Collected data:
◇ ◇ ◇

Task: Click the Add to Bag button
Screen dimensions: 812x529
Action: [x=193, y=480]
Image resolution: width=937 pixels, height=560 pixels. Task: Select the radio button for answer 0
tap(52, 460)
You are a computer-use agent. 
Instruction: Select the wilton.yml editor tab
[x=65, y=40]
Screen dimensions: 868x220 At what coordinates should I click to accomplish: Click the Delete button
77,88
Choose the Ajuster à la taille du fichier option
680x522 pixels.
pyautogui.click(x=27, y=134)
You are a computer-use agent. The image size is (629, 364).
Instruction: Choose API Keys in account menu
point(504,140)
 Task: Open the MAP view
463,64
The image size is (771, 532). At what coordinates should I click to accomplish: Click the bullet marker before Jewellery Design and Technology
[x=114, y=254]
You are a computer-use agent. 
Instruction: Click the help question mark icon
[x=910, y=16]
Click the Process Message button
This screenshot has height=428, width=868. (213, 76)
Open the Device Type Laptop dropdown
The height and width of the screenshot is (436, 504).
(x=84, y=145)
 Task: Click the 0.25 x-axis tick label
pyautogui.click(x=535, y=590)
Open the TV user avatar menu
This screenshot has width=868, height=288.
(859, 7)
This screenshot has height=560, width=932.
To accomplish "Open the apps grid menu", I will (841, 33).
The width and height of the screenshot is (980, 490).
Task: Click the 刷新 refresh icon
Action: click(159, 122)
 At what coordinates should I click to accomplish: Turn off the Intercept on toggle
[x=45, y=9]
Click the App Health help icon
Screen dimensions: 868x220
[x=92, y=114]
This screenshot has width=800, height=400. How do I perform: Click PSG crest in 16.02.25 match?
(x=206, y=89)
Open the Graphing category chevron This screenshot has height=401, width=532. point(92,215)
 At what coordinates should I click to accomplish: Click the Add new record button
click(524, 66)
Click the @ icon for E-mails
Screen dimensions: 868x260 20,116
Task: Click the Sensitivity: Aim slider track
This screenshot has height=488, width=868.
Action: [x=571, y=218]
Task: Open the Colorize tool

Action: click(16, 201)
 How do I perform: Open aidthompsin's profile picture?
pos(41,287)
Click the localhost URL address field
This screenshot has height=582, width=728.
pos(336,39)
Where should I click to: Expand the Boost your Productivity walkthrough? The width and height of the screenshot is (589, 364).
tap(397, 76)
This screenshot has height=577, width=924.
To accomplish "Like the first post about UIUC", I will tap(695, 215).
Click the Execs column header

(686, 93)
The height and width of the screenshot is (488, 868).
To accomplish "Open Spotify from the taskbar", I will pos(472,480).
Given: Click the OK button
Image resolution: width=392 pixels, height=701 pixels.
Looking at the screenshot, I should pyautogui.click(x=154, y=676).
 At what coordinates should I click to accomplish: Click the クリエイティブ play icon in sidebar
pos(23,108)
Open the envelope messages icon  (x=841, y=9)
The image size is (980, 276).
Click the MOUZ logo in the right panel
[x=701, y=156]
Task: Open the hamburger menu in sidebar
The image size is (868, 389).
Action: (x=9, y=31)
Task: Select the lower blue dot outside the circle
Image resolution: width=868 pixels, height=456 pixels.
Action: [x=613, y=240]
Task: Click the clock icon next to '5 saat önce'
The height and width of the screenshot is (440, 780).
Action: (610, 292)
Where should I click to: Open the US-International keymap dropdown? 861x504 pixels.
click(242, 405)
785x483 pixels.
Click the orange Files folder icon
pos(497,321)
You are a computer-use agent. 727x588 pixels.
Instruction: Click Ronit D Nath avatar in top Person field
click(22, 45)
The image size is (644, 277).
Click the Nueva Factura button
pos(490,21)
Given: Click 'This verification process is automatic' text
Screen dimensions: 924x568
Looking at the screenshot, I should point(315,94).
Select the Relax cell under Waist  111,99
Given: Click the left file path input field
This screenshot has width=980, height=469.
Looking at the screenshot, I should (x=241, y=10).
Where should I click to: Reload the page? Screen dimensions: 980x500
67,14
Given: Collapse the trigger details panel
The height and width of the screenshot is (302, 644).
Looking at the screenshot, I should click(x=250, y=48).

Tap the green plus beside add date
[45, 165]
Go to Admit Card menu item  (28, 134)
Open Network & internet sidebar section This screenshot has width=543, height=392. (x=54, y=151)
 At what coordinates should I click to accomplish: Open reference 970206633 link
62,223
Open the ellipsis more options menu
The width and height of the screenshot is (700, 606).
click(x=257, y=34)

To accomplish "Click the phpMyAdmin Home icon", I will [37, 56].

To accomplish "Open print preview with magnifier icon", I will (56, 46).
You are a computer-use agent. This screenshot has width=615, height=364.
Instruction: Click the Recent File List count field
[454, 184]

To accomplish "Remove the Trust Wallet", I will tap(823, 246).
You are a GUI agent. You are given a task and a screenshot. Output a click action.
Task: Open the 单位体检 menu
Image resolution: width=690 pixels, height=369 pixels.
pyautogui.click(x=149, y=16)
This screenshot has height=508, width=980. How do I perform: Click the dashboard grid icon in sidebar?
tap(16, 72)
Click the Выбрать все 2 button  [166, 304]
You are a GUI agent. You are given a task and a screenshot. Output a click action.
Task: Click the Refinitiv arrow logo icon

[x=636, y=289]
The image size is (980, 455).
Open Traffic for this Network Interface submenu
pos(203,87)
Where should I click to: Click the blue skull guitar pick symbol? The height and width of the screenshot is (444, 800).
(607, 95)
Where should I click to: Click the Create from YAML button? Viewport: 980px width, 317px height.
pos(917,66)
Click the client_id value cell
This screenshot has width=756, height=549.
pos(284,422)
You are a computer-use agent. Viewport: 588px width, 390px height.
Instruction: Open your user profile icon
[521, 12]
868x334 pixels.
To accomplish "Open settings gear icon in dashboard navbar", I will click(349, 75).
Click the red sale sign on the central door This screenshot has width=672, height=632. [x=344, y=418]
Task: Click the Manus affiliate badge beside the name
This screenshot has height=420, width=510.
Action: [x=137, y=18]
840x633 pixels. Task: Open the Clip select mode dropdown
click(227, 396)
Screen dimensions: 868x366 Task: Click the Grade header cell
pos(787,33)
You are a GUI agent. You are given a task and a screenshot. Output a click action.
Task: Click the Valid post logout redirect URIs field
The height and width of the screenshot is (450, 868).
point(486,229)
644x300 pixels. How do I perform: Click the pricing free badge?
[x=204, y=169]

◇ ◇ ◇

TASK TO COMPLETE →
Among the records above, repeat exactly the line with "play icon in sidebar", the line with "Task: Click the clock", and every line in between, and only those.

TASK OUTPUT →
 At what coordinates should I click to accomplish: Click the クリエイティブ play icon in sidebar
pos(23,108)
Open the envelope messages icon  (x=841, y=9)
The image size is (980, 276).
Click the MOUZ logo in the right panel
[x=701, y=156]
Task: Open the hamburger menu in sidebar
The image size is (868, 389).
Action: (x=9, y=31)
Task: Select the lower blue dot outside the circle
Image resolution: width=868 pixels, height=456 pixels.
Action: [x=613, y=240]
Task: Click the clock icon next to '5 saat önce'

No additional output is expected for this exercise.